Post by Rob Collie

image

Bad Data DOES Lead to Bad Results.  But Good Data Can STILL Lead to Bad Results.

Garbage in, Garbage out.  We’re all familiar with this.  If you’re being given junky source data, it’s going to be hard to perform ANY meaningful analysis or reporting on said data until the quality of the inputs is addressed.

The term “Data Quality” has come to mean precisely that – the quality of your inputs.

But at my recent PASS BA presentation on the Bottom Line, I was talking at length about how we often generate poor outputs – our reports and dashboards often leave much to be desired, because we ourselves, the producers of the work, need to be better.

It’s one of my most-emphasized themes:  we’ve been given this amazing new toolset (Power Pivot and the rest of the Power BI stack).  We shouldn’t just use it to produce the same stuff we produced for decades (even though we can do so much faster and more efficiently than before).

We should strive for more meaningful metrics for instance – metrics that remove noise and produce a clearer picture than the age-old default of “raw dollars.” 

A product may be generating more dollars than last year for instance, but that could be misleading.  Is it generating more profit (it may also be more expensive for us to acquire this year)?  Is it generating more profit per store (we may have increased the number of stores that sell it)?  Per day (maybe it was introduced in May of last year, but this year it’s been available since Jan 1)? 

 

(More on this topic here, here, and here.)

Similarly, we should also strive for more “verblike” dashboards, rather than the lazy “nouns” of yesteryear.  (If you have never read that post I highly encourage doing so).

Anyway, at the conference, longtime reader Austin Senseman was in the audience, and suggested that perhaps we should open a new “front” in the Data Quality War.  Shouldn’t we also be talking about the quality of our outputs at a similar level of importance? 

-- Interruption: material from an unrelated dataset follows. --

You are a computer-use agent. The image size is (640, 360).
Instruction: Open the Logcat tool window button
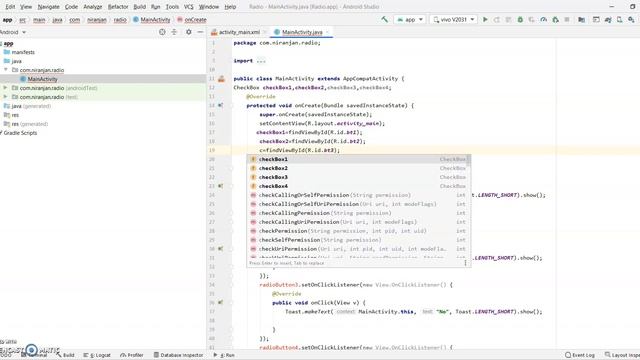pyautogui.click(x=97, y=355)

It’s a good point.  If Data Quality is a “Thing” on the Internet, shouldn’t we leverage that momentum and use it to encourage better outputs as well?  Shouldn’t output quality be a topic of as many discussions, books, and academic papers as input quality?  (And no, I don’t count visualization experts as filling this void.  Visualization quality is just one component of output quality, and a sometimes-overrated one at that.)

The Big Picture

I am NOT saying that input quality is unimportant.  Far from it.  I don’t mean to distract our focus from input quality, but rather to encourage us to see the bigger picture:

image

“Our” Outputs are Decisonmakers’ Inputs – and THEIR Outputs are What Ultimately Matter.
So just as DBA’s and Data Warehousing pros spend effort on the Quality of their outputs, so must we.

We can be given GOOD Data, and subsequently make NO mistakes in our formulas, models, or charts, and STILL produce results that are essentially “Garbage In” for the Decisionmakers.

What Do You Think?  Do you have guidelines for such quality?

Getting Us Started:  Some Guidelines

Here are two ideas.  Consider them a starting point for a New Guide to Data Output Quality:

  1. What is the #1 most common decision that must be made based on your dashboard or report?  Is the “recommended” decision/action immediately apparent to the consumer, on first glance?  It should be.
  2. Are you reporting on Raw Dollars as the first column of your report?  What are the various “noise factors” that can cloud Raw Dollars in your case, that can lead to clouded decisions and/or outright mistakes?  Is there a “cleaner” metric you can produce that filters out that noise?
  3. <your ideas here>…